▶ **Activity**: Print the data exactly as it appears, keeping every word.

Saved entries
___
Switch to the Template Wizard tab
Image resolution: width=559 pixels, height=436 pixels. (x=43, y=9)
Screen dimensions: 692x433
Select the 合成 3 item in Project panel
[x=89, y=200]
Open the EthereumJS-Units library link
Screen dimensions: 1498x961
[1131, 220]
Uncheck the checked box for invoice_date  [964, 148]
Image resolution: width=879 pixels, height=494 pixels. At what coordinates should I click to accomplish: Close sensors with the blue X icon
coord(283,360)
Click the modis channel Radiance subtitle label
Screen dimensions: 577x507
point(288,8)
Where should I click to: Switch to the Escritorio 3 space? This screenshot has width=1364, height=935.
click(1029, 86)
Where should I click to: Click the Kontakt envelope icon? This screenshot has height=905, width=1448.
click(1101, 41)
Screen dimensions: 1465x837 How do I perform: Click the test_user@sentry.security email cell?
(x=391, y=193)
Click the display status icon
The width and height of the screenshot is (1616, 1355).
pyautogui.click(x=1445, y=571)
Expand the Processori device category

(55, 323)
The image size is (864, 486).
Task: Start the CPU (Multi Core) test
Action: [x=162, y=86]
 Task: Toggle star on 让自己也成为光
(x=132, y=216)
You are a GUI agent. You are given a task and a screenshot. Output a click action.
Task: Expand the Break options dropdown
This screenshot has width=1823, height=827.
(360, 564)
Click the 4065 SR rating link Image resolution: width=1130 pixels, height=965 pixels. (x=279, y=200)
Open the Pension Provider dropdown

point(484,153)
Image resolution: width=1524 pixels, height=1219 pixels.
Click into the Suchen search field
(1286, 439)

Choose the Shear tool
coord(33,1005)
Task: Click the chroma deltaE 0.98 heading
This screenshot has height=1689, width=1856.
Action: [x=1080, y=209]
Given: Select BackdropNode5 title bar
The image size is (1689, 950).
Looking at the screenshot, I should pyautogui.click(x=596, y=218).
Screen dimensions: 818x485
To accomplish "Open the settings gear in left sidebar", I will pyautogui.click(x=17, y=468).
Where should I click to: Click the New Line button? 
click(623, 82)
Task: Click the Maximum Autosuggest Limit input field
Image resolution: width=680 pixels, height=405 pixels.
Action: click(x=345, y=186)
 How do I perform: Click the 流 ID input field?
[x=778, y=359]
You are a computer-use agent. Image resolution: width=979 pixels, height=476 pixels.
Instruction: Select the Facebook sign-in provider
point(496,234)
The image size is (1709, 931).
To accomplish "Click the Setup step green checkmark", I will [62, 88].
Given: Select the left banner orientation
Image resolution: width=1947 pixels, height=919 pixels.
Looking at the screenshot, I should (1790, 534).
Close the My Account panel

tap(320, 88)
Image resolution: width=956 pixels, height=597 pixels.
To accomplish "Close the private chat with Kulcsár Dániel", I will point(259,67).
___
▶ **Response to this task**:
Switch to the Template Wizard tab
Image resolution: width=559 pixels, height=436 pixels. (x=43, y=9)
Screen dimensions: 692x433
Select the 合成 3 item in Project panel
[x=89, y=200]
Open the EthereumJS-Units library link
Screen dimensions: 1498x961
[1131, 220]
Uncheck the checked box for invoice_date  [964, 148]
Image resolution: width=879 pixels, height=494 pixels. At what coordinates should I click to accomplish: Close sensors with the blue X icon
coord(283,360)
Click the modis channel Radiance subtitle label
Screen dimensions: 577x507
point(288,8)
Where should I click to: Switch to the Escritorio 3 space? This screenshot has width=1364, height=935.
click(1029, 86)
Where should I click to: Click the Kontakt envelope icon? This screenshot has height=905, width=1448.
click(1101, 41)
Screen dimensions: 1465x837 How do I perform: Click the test_user@sentry.security email cell?
(x=391, y=193)
Click the display status icon
The width and height of the screenshot is (1616, 1355).
pyautogui.click(x=1445, y=571)
Expand the Processori device category

(55, 323)
The image size is (864, 486).
Task: Start the CPU (Multi Core) test
Action: [x=162, y=86]
 Task: Toggle star on 让自己也成为光
(x=132, y=216)
You are a GUI agent. You are given a task and a screenshot. Output a click action.
Task: Expand the Break options dropdown
This screenshot has width=1823, height=827.
(360, 564)
Click the 4065 SR rating link Image resolution: width=1130 pixels, height=965 pixels. (x=279, y=200)
Open the Pension Provider dropdown

point(484,153)
Image resolution: width=1524 pixels, height=1219 pixels.
Click into the Suchen search field
(1286, 439)

Choose the Shear tool
coord(33,1005)
Task: Click the chroma deltaE 0.98 heading
This screenshot has height=1689, width=1856.
Action: [x=1080, y=209]
Given: Select BackdropNode5 title bar
The image size is (1689, 950).
Looking at the screenshot, I should pyautogui.click(x=596, y=218).
Screen dimensions: 818x485
To accomplish "Open the settings gear in left sidebar", I will pyautogui.click(x=17, y=468).
Where should I click to: Click the New Line button? 
click(623, 82)
Task: Click the Maximum Autosuggest Limit input field
Image resolution: width=680 pixels, height=405 pixels.
Action: click(x=345, y=186)
 How do I perform: Click the 流 ID input field?
[x=778, y=359]
You are a computer-use agent. Image resolution: width=979 pixels, height=476 pixels.
Instruction: Select the Facebook sign-in provider
point(496,234)
The image size is (1709, 931).
To accomplish "Click the Setup step green checkmark", I will [62, 88].
Given: Select the left banner orientation
Image resolution: width=1947 pixels, height=919 pixels.
Looking at the screenshot, I should (1790, 534).
Close the My Account panel

tap(320, 88)
Image resolution: width=956 pixels, height=597 pixels.
To accomplish "Close the private chat with Kulcsár Dániel", I will point(259,67).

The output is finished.